### [Exercise goal]
Every entry is to be returned verbatim.

[Stored records]
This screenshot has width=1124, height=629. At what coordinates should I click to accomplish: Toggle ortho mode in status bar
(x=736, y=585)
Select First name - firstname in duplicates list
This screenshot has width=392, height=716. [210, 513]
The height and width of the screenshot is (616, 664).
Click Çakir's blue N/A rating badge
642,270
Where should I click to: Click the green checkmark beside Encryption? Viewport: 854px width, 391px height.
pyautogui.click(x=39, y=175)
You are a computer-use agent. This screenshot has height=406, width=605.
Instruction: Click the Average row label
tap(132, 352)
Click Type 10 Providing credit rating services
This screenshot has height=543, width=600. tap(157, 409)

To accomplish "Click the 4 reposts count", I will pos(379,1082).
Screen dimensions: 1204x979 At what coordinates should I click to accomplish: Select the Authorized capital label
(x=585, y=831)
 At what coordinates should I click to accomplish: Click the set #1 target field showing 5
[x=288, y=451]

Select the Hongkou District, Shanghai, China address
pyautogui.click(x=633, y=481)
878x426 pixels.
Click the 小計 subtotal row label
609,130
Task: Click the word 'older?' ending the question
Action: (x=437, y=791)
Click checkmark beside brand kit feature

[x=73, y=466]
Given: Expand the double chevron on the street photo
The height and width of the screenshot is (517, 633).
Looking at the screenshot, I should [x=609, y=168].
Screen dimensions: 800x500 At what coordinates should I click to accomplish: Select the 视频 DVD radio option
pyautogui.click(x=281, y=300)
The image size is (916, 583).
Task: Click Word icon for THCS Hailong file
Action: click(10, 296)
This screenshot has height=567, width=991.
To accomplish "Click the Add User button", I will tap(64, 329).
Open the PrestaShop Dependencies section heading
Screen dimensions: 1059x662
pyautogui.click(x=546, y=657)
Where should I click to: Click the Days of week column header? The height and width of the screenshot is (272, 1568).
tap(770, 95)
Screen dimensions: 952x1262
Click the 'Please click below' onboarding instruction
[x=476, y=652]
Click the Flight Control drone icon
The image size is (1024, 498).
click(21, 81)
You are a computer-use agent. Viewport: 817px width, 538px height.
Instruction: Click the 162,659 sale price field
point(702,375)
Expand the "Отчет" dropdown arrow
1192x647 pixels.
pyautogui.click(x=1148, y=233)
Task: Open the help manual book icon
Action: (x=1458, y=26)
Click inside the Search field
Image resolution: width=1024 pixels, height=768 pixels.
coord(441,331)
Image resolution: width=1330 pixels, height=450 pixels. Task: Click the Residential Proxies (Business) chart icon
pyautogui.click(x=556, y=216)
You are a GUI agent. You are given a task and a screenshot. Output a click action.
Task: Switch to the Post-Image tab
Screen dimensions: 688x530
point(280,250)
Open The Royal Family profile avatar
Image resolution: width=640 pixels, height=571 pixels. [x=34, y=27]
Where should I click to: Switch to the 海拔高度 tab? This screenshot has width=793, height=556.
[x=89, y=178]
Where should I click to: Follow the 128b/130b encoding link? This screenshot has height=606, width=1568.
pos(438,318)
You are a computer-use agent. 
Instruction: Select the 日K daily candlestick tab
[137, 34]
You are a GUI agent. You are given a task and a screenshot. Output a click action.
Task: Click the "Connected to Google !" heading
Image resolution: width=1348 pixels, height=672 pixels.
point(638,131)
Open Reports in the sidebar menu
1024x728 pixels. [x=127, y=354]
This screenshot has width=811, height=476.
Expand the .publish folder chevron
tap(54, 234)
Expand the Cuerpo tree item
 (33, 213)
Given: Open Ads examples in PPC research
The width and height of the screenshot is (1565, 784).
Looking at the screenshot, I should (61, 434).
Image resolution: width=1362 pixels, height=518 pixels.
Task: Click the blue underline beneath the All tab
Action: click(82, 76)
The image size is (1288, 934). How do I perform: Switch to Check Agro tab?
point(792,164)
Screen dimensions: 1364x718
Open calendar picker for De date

### [Answer area]
This screenshot has width=1124, height=629. At what coordinates should I click to accomplish: Toggle ortho mode in status bar
(x=736, y=585)
Select First name - firstname in duplicates list
This screenshot has width=392, height=716. [210, 513]
The height and width of the screenshot is (616, 664).
Click Çakir's blue N/A rating badge
642,270
Where should I click to: Click the green checkmark beside Encryption? Viewport: 854px width, 391px height.
pyautogui.click(x=39, y=175)
You are a computer-use agent. This screenshot has height=406, width=605.
Instruction: Click the Average row label
tap(132, 352)
Click Type 10 Providing credit rating services
This screenshot has height=543, width=600. tap(157, 409)

To accomplish "Click the 4 reposts count", I will pos(379,1082).
Screen dimensions: 1204x979 At what coordinates should I click to accomplish: Select the Authorized capital label
(x=585, y=831)
 At what coordinates should I click to accomplish: Click the set #1 target field showing 5
[x=288, y=451]

Select the Hongkou District, Shanghai, China address
pyautogui.click(x=633, y=481)
878x426 pixels.
Click the 小計 subtotal row label
609,130
Task: Click the word 'older?' ending the question
Action: (x=437, y=791)
Click checkmark beside brand kit feature

[x=73, y=466]
Given: Expand the double chevron on the street photo
The height and width of the screenshot is (517, 633).
Looking at the screenshot, I should [x=609, y=168].
Screen dimensions: 800x500 At what coordinates should I click to accomplish: Select the 视频 DVD radio option
pyautogui.click(x=281, y=300)
The image size is (916, 583).
Task: Click Word icon for THCS Hailong file
Action: click(10, 296)
This screenshot has height=567, width=991.
To accomplish "Click the Add User button", I will tap(64, 329).
Open the PrestaShop Dependencies section heading
Screen dimensions: 1059x662
pyautogui.click(x=546, y=657)
Where should I click to: Click the Days of week column header? The height and width of the screenshot is (272, 1568).
tap(770, 95)
Screen dimensions: 952x1262
Click the 'Please click below' onboarding instruction
[x=476, y=652]
Click the Flight Control drone icon
The image size is (1024, 498).
click(21, 81)
You are a computer-use agent. Viewport: 817px width, 538px height.
Instruction: Click the 162,659 sale price field
point(702,375)
Expand the "Отчет" dropdown arrow
1192x647 pixels.
pyautogui.click(x=1148, y=233)
Task: Open the help manual book icon
Action: (x=1458, y=26)
Click inside the Search field
Image resolution: width=1024 pixels, height=768 pixels.
coord(441,331)
Image resolution: width=1330 pixels, height=450 pixels. Task: Click the Residential Proxies (Business) chart icon
pyautogui.click(x=556, y=216)
You are a GUI agent. You are given a task and a screenshot. Output a click action.
Task: Switch to the Post-Image tab
Screen dimensions: 688x530
point(280,250)
Open The Royal Family profile avatar
Image resolution: width=640 pixels, height=571 pixels. [x=34, y=27]
Where should I click to: Switch to the 海拔高度 tab? This screenshot has width=793, height=556.
[x=89, y=178]
Where should I click to: Follow the 128b/130b encoding link? This screenshot has height=606, width=1568.
pos(438,318)
You are a computer-use agent. 
Instruction: Select the 日K daily candlestick tab
[137, 34]
You are a GUI agent. You are given a task and a screenshot. Output a click action.
Task: Click the "Connected to Google !" heading
Image resolution: width=1348 pixels, height=672 pixels.
point(638,131)
Open Reports in the sidebar menu
1024x728 pixels. [x=127, y=354]
This screenshot has width=811, height=476.
Expand the .publish folder chevron
tap(54, 234)
Expand the Cuerpo tree item
 (33, 213)
Given: Open Ads examples in PPC research
The width and height of the screenshot is (1565, 784).
Looking at the screenshot, I should (61, 434).
Image resolution: width=1362 pixels, height=518 pixels.
Task: Click the blue underline beneath the All tab
Action: click(82, 76)
The image size is (1288, 934). How do I perform: Switch to Check Agro tab?
point(792,164)
Screen dimensions: 1364x718
Open calendar picker for De date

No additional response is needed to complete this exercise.